La Libreta de Billetera

Se te olvidan las cosas, ¿qué puedes hacer? Muchas cosas; empieza por la libreta de billetera.

Llamo libreta de billetera a una libreta que no es más grande que una billetera y que, por eso, cabe cómodamente en un bolsillo. ¿Qué haces con ella?

Apúntalo todo

Leo Babauta en Zen to Done, David Allen y muchos otros recomiendan tener una bandeja donde pones todas las cosas nuevas que te van llegando pero que no tienes tiempo de hacer inmediatamente: la bandeja de entrada. La libreta de billetera funciona de una manera similar, solo que para tus ideas, tus encargos y tus tareas.

Estás trabajando, te llaman al teléfono, —Oye, que mañana quedamos a las nueve, compra las entradas, ¿vale? Y ahora vuelta a eso tan pesado que tenías que hacer, vuelta a concentrarte en la pantalla, porque hay que entregarlo mañana y ya habrá tiempo por la tarde para prepararlo todo y, ¡varaburgar! se ha colgado el ordenador. Re-inicias. ¿Por dónde ibas? Ah sí. Entra un familiar —Te toca sacar la basura. —vale, vale. Al día siguiente llegas a las nueve, sin las entradas.

Tarea nueva, tarea apuntada

Estás trabajando, te llaman al teléfono, —Oye, que mañana quedamos a las nueve, compra las entradas, ¿vale? y anotas lo que tenías que hacer. Lo anotas en la misma vieja libreta de billetera de siempre, la que llevas a todas partes, la que consultas varias veces al día. Tarea nueva, tarea apuntada. Reunión nueva, reunión apuntada. Compromiso nuevo, compromiso apuntado. Deja tu cerebro libre, cien por cien concentrado en lo que que tienes que hacer ahora. No lo sobrecargues intentando recordar miles de pequeñas cosas que no tienen nada que ver con lo que estás haciendo en cada momento. Para eso está el papel; para eso está tu libreta de billetera.

¿Qué no la tienes? ¿Qué se te olvidó? Anota donde sea, quizás en un archivo de tu mismo ordenador, en una aplicación especializada, en el móvil, celular, tableta, post-it o hasta en tu mano si no tienes otra cosa.

Cómo anotar

Anota como sea. Lo fundamental es que quede todo escrito, bien y claro. Ante la duda, escribe más y haz la letra grande. De nada sirve anotar si no entiendes tu letra o lo entiendes mal. Eso es lo fundamental.

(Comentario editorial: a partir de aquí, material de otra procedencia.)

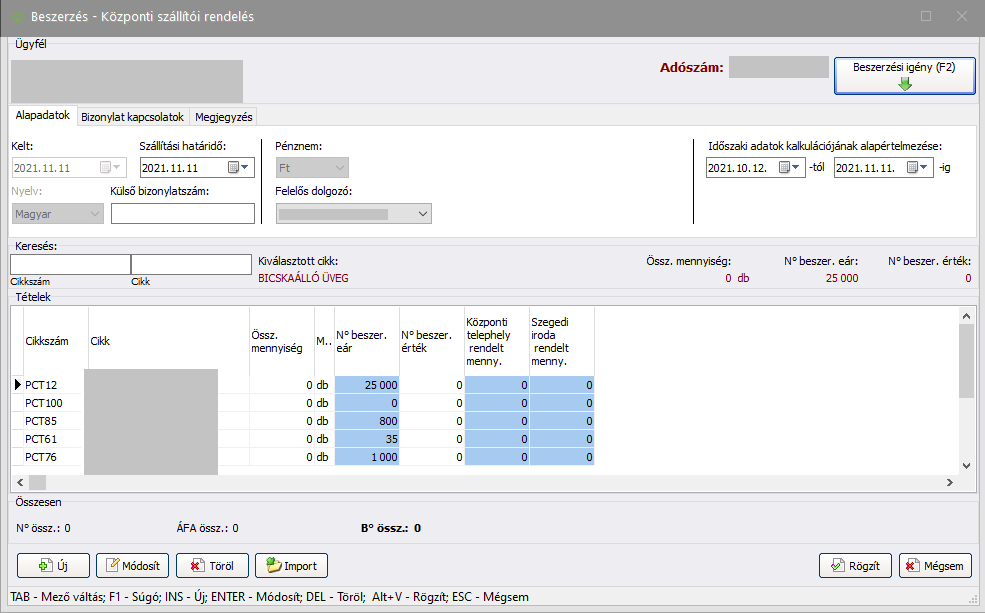Switch to Bizonylat kapcsolatok tab

pos(132,116)
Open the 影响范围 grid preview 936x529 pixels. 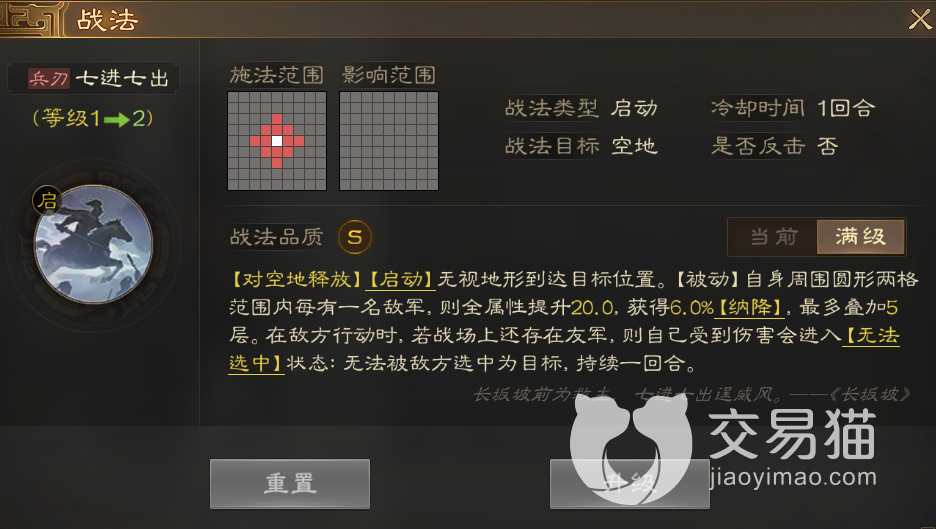tap(389, 141)
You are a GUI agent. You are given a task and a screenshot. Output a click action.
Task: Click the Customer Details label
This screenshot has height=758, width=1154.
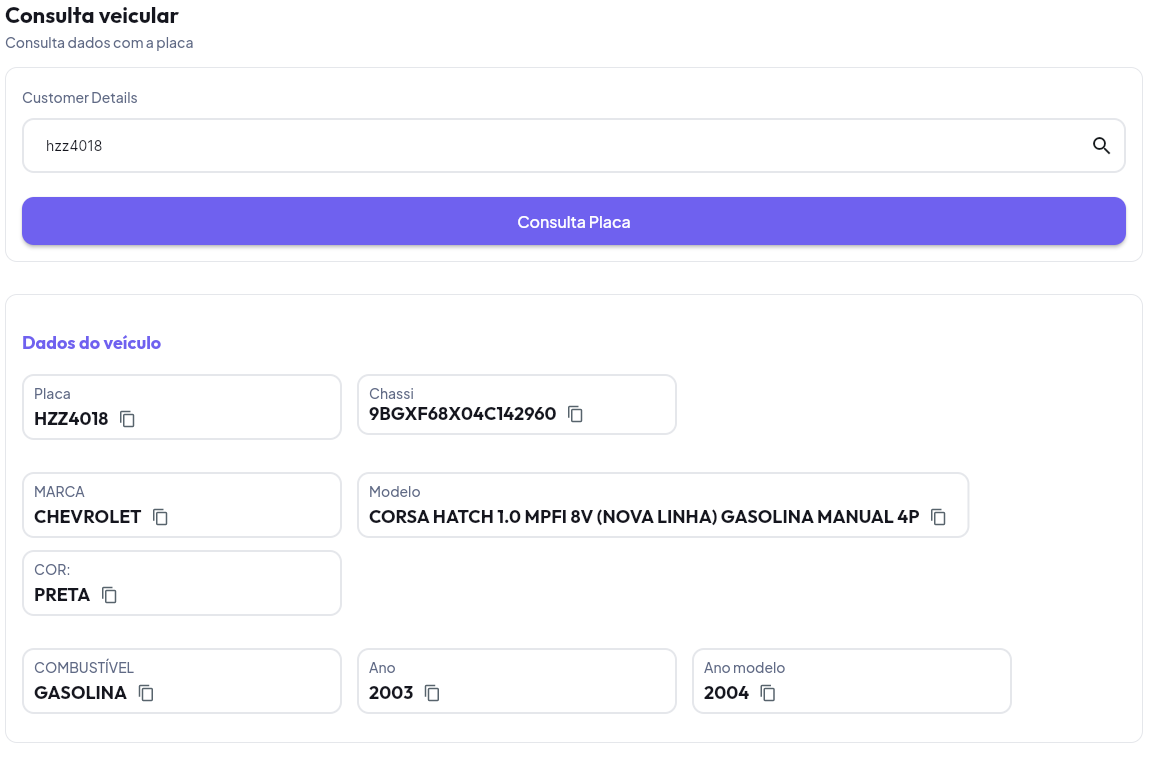80,98
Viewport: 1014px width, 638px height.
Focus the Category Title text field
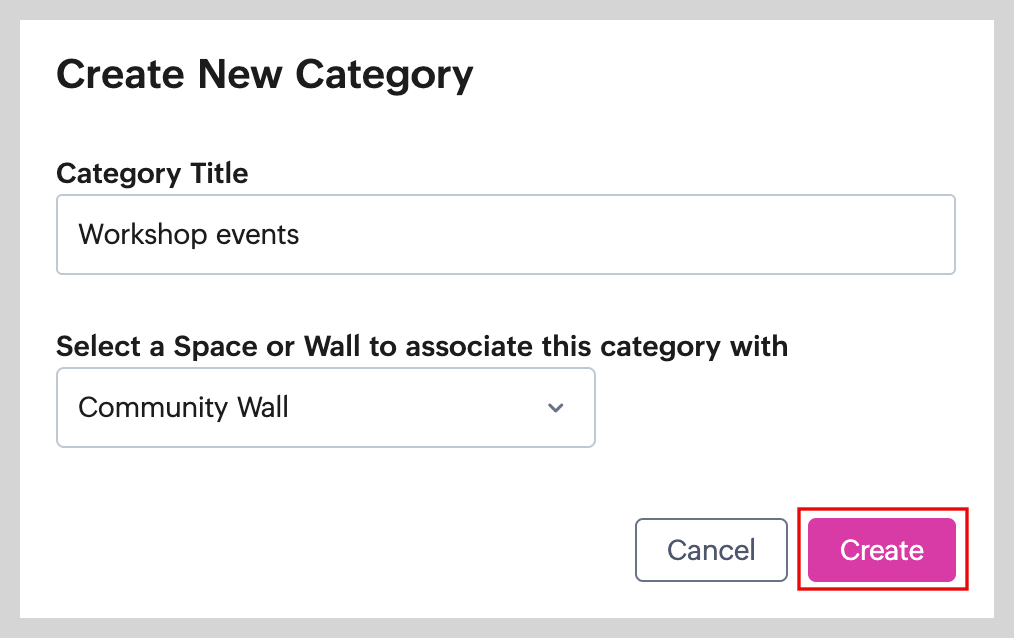point(505,235)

Después de eso, sin dejar páginas en blanco, escribe la fecha de hoy, pon una línea horizontal debajo y anotas tu primera tarea del día, idea o lo que sea. Después de cada elemento, pones otra línea horizontal y así hasta acabar el día. No trates de que te quede demasiado prolijo, basta con que sea legible. Te interesa ser veloz, claro y conciso, para poder volver con confianza a tu tarea actual, para que siempre sepas que todo esta en tu libreta y que no tienes que preocuparte de nada y sabiendo que cualquier idea que se te ocurra la puedes anotar en segundos, sin perder tiempo.

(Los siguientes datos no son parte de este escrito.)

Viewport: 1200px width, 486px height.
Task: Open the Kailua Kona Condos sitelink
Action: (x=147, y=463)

Haz de repasar tu libreta de billetera varias veces al día. Al menos al empezar y al acercarse el fin de la jornada; así te aseguras que tienes todo controlado. Ve desde la primera página donde te quede algo por revisar –¡márcala!– y sigue hasta el final de hoy. Tacha con dos líneas, no con borrones que te interesa poder leerlo después, todo aquello que hayas hecho o que hayas decidido que no vas a hacer. —Oye, lo siento, que no puedo ir porque tengo otro trabajo y… Si se lo has encargado a otra persona, anótate un recordatorio, «Avisar a Pepe el viernes de que su parte del trabajo es para el lunes si todavía no lo ha terminado»

La libreta de billetera complementa muy bien a la clásica agenda o al calendario. En la libreta anotas provisionalmente todas las cosas y pasas a la agenda o al calendario las que tienen que hacer en o antes de una fecha. Ten en cuenta que las agendas son a veces muy grandes para tenerlas siempre encima, el cuaderno de billetera, sí.

Lista resumen

  1. La libreta de billetera cabe cómodamente en un bolsillo.
  2. Mejor barata. Es una herramienta de trabajo, no arte. Las caras a veces te imponen la necesidad de escribir «bonito».
  3. Tu libreta siempre contigo.
  4. Empieza cada día con la fecha.
  5. Tarea nueva, tarea anotada.
  6. Tu cerebro siempre 100% concentrado, no recordando miles de cosas.
  7. Escribe claro, conciso y rápido.
  8. Repasa tu libreta de billetera varias veces al día.
  9. Tacha, no emborrone, lo que ya está hecho.
  10. Si encargas algo a otra persona, anótate un recordatorio.